Expect queues everywhere, airports excel at creating them for everything…its a fact of life and once you accept it things become much easier! Patience is your most underestimated ally in airports!

On the flip side, those who like to give themselves lots of time can suffer the challenges of the airport too. Whilst I do advocate giving a little extra time, there is nothing fun about being in the airport 3-4 hours ahead of a flight. Invariably being too early means that check-in desks are not yet open, security sometimes will restrict how soon pre-flight you can go through and increasingly (in an effort to get you to spend more money on stuff you don’t need at over inflated prices) boarding gates are not displayed until just before the flight closes and there is less and less seating around!


Technology should be about improving your life, making things easier and creating more options for you, my top tip for when you’re travelling?  – Use It!


Most major airlines now not only allow you to check in remotely using a mobile device but also allow you to get a mobile boarding card, this means you can carry less scraps of paper and in reality you are also far less likely to misplace your phone as a scrap of A4 paper! In terms of your mobile boarding card, a shout out to a former colleague who’s top tip was to take a screenshot of your boarding card so you are not relying on mobile data connections to retrieve it while a queue forms behind you at a boarding gate! Do make sure your phone is charged however if you are depending on it and obviously if your battery is dying avoid Candy Crush!

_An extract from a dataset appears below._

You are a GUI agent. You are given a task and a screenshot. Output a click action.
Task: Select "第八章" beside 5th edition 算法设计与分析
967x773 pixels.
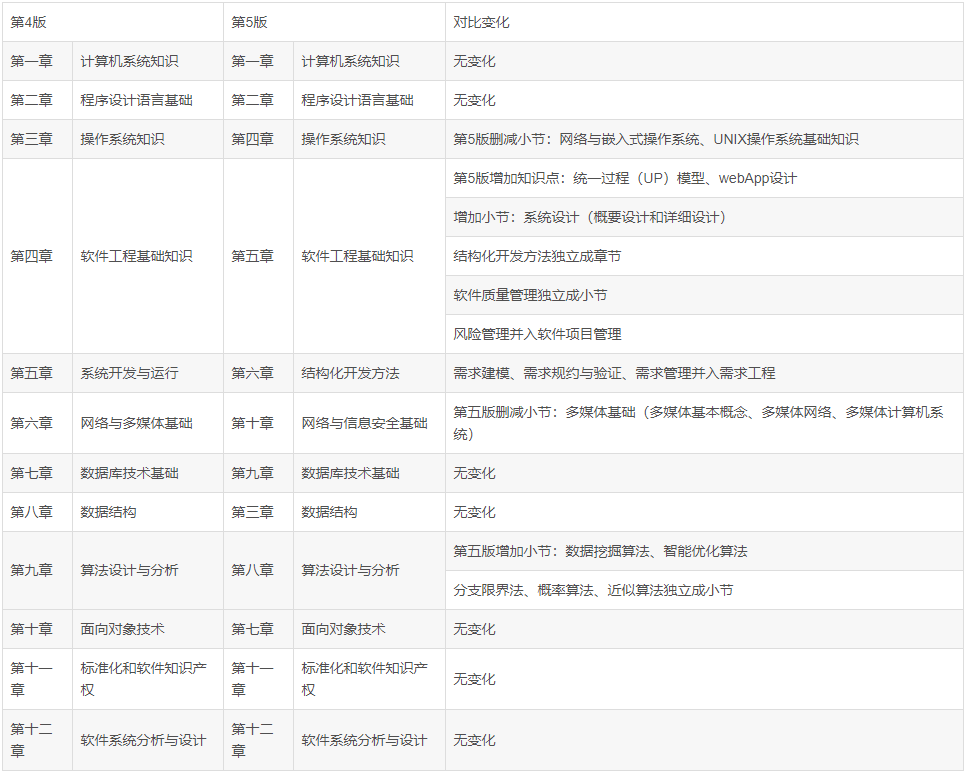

Google your flight number or use flightradar24 to keep an eye on your flight (or indeed the inbound one that your flight will become), it will absolutely keep you better informed that he airport screens or PA system will. I have no idea how it works (voodoo or black magic i suspect!) but it never fails to give you early warning of any likely delays!

My Personal “Must Haves”

At some point it is likely that you will be bored, and your tech should be something to help keep the boredom at bay at least for a while. My current armoury of stuff to keep boredom at bay is as follows, iPad with; kindle app and books downloaded for future reading, spotify app in offline mode with few playlists synced, SkyGo app or equivalent with some stuff stored to watch later, simple games – Bejewelled, Angry Birds etc. In ear headphones, airlines will always ask you to remove over the ear ones and to be honest they take up loads of room in your carry on anyway. A paperback book for when your tech battery dies (and it will!), and lastly using your email in offline mode, dont worry, it will all send when you are back in internet coverage and you will have the benefit of being ahead of the game!

Peace of mind…

Travelling causes incremental stress levels for everyone, no matter how experienced at it you are so here are some handy hints that I suggest to help minimise it and keep you on an even keel!

– €5/€6 quid is cheap for peace of mind – use the fast track if nervous about, queues, travelling in groups etc

– Everything is premium priced – accept it. You probably don’t need whatever you are eying up in the duty free and it is more than likely cheaper elsewhere!

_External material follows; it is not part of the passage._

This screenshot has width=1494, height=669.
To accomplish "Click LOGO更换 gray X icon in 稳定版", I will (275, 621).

– You honestly don’t need all your clutter immediately accessible at the top of your carry-on bag or handbag – keep only the essentials accessible in a particular section (passport, boarding card, money) everything else is only going to get in the way when you are looking in a hurry for one of the aforementioned!

– Airports are highly regulated places for safety and security reasons, don’t expect anyone working in that environment to bend any rules for you or even to be woolly with the interpretation, they simply can’t do it and all it will cause is additional stress and holdups for everyone else!

– Write your parking location (section, row number etc) on the car park ticket, you wont remember it a week later, and having walked around the long term carpark in Dublin airport in the dark for hours dragging a bag behind I can attest that it is no fun!